カイ——主体=自分と志水、場所=黒円、時間=今、対象=棒と自分」

「正確」



◆例外カード戦(軽バトル)



配られた黄色カードには、任意の“例外”を書いて良いとある。ルールは一つ。

**“危なくしない”**に反しないこと。


俺はカードに『監督者がくしゃみをしたら一時停止』と書き、

楓は『矢印が二本になったら注釈は無効』と書いた。志水は無言で『停電時は全手順中断』。強い。


「では、例外の扱いを読む」


ミレイユ。


胸の中にポコン……。


A:例外は主体を増やす / B:例外は時間を分割する / C:例外は場所を限定する


「B。時間を分割」

「理由は?」

「くしゃみは瞬間。動作の一時停止で時間が分かれる。停電も同じ」

「OK。Aも正しい。扱える主体が増えるから」


楓が自分のカードを指す。


「矢印二本は?」

「C。場所——白板の注釈領域を一時無効化」

「合意」



◆黒鐘、通過またしても



自由演習の最中、ドアが静かに開いて、黒鐘イツキが入ってくる。

説明は受けず、見学席に座り、黒円を三分だけ見て、紙に何かを書いて、帰る。会釈は志水へだけ。

俺たちの列には視線が来ない。


「来た」「去った」「速い」「静か」


——ささやき四連。


ルナが一言だけ置く。


「混ぜない」


(混ぜない。覚える)



◆最後の一問(自己設問)



各自が自分に一問を出す時間。俺は白板に一文を書いた。


『見えたものに名前をつけるのは、いつ?』


胸の中にポコン……。


A:すぐ / B:少し待つ / C:照合してから


「C。照合してから」

「理由は?」


ミレイユ。


「図/注釈/体感の三つで照合。

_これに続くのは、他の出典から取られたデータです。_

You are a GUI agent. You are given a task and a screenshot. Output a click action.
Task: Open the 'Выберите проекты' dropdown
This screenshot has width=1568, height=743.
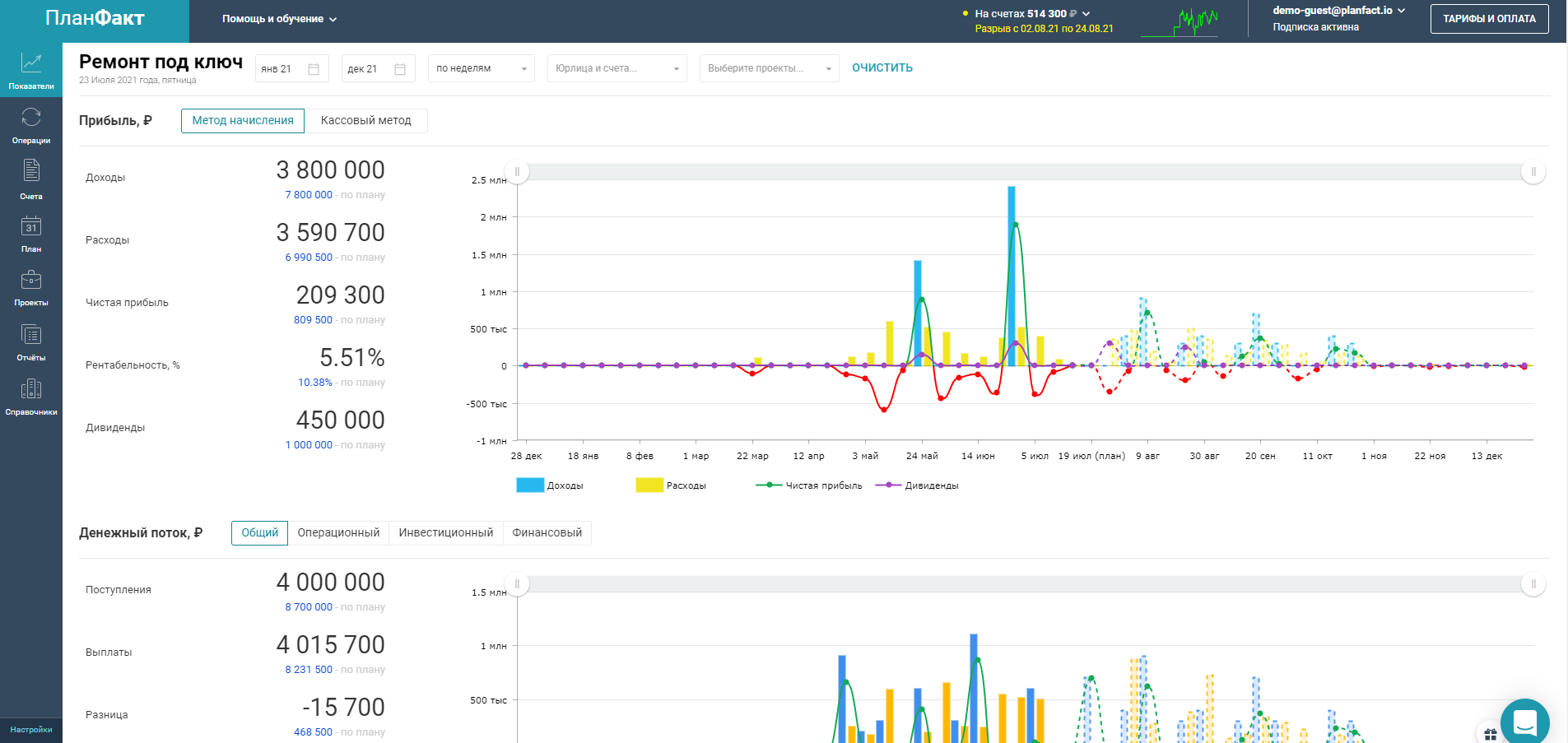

合ったら採用。ズレたら別解を一つ」

「体感の扱い、良い」


ルナが補足する。


「軽い/重いの記録は、後で“照合”の材料になる」


楓が手を挙げる。


「名前をつけるのが遅すぎると?」

「行動が遅れる。だから“少し待つ→照合→採用”を固定手順に」


白板に短く残る。


『少し待つ→照合→採用』



◆締め(自己評価)



カードに三行。


『言い切らない=反証の余白』

『止まる+余白=安全/検証』

『例外は時間を分割』


書いてから、胸の中の二択がふっと浮く。


A:この学園で静かに暮らす / B:全力で勝ちにいく


「保留」


——今日は“少し待つ”と同義。


出口で振り返ると、黒円の中心に夕方の輪っかライトが丸く落ちていた。見えた。

けれど、名前はまだつけない。少し待つ。照合する。採用は、そのあとでいい。